*Stated goal*
Reproduce the data below word for word, keeping every line unchanged.

'''

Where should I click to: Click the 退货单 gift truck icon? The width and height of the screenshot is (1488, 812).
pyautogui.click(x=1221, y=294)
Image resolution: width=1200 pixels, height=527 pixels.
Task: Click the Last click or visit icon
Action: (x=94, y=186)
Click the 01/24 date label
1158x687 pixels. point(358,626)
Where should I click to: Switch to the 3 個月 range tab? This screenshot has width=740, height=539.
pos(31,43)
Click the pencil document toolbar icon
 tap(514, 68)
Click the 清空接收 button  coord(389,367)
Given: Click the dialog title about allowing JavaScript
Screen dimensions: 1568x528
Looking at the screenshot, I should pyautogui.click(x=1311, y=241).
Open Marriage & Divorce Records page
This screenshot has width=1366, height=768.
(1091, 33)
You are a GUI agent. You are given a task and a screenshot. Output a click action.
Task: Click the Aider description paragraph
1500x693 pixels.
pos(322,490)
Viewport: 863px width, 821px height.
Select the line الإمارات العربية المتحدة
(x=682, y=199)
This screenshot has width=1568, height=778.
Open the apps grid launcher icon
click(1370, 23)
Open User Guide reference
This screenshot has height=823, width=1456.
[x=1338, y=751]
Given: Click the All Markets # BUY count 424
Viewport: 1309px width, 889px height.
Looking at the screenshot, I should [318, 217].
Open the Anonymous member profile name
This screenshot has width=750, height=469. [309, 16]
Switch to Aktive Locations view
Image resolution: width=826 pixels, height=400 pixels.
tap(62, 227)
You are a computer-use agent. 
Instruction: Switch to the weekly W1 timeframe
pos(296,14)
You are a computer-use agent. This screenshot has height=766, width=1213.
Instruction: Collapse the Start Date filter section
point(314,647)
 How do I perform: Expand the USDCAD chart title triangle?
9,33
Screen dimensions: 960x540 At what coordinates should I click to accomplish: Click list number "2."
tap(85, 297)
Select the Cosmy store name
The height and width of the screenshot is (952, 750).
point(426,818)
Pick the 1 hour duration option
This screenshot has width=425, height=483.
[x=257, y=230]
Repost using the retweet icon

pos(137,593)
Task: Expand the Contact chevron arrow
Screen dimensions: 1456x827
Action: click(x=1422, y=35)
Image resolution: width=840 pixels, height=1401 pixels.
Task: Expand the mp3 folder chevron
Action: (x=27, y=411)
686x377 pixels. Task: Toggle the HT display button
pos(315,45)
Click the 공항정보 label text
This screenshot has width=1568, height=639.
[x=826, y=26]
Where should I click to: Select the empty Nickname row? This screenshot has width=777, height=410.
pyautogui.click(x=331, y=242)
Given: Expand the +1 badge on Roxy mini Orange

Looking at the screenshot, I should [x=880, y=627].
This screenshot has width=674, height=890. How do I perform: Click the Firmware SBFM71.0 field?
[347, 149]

'''

*Solved exercise*
Where should I click to: Click the 退货单 gift truck icon? The width and height of the screenshot is (1488, 812).
pyautogui.click(x=1221, y=294)
Image resolution: width=1200 pixels, height=527 pixels.
Task: Click the Last click or visit icon
Action: (x=94, y=186)
Click the 01/24 date label
1158x687 pixels. point(358,626)
Where should I click to: Switch to the 3 個月 range tab? This screenshot has width=740, height=539.
pos(31,43)
Click the pencil document toolbar icon
 tap(514, 68)
Click the 清空接收 button  coord(389,367)
Given: Click the dialog title about allowing JavaScript
Screen dimensions: 1568x528
Looking at the screenshot, I should pyautogui.click(x=1311, y=241).
Open Marriage & Divorce Records page
This screenshot has width=1366, height=768.
(1091, 33)
You are a GUI agent. You are given a task and a screenshot. Output a click action.
Task: Click the Aider description paragraph
1500x693 pixels.
pos(322,490)
Viewport: 863px width, 821px height.
Select the line الإمارات العربية المتحدة
(x=682, y=199)
This screenshot has width=1568, height=778.
Open the apps grid launcher icon
click(1370, 23)
Open User Guide reference
This screenshot has height=823, width=1456.
[x=1338, y=751]
Given: Click the All Markets # BUY count 424
Viewport: 1309px width, 889px height.
Looking at the screenshot, I should [318, 217].
Open the Anonymous member profile name
This screenshot has width=750, height=469. [309, 16]
Switch to Aktive Locations view
Image resolution: width=826 pixels, height=400 pixels.
tap(62, 227)
You are a computer-use agent. 
Instruction: Switch to the weekly W1 timeframe
pos(296,14)
You are a computer-use agent. This screenshot has height=766, width=1213.
Instruction: Collapse the Start Date filter section
point(314,647)
 How do I perform: Expand the USDCAD chart title triangle?
9,33
Screen dimensions: 960x540 At what coordinates should I click to accomplish: Click list number "2."
tap(85, 297)
Select the Cosmy store name
The height and width of the screenshot is (952, 750).
point(426,818)
Pick the 1 hour duration option
This screenshot has width=425, height=483.
[x=257, y=230]
Repost using the retweet icon

pos(137,593)
Task: Expand the Contact chevron arrow
Screen dimensions: 1456x827
Action: click(x=1422, y=35)
Image resolution: width=840 pixels, height=1401 pixels.
Task: Expand the mp3 folder chevron
Action: (x=27, y=411)
686x377 pixels. Task: Toggle the HT display button
pos(315,45)
Click the 공항정보 label text
This screenshot has width=1568, height=639.
[x=826, y=26]
Where should I click to: Select the empty Nickname row? This screenshot has width=777, height=410.
pyautogui.click(x=331, y=242)
Given: Expand the +1 badge on Roxy mini Orange

Looking at the screenshot, I should [x=880, y=627].
This screenshot has width=674, height=890. How do I perform: Click the Firmware SBFM71.0 field?
[347, 149]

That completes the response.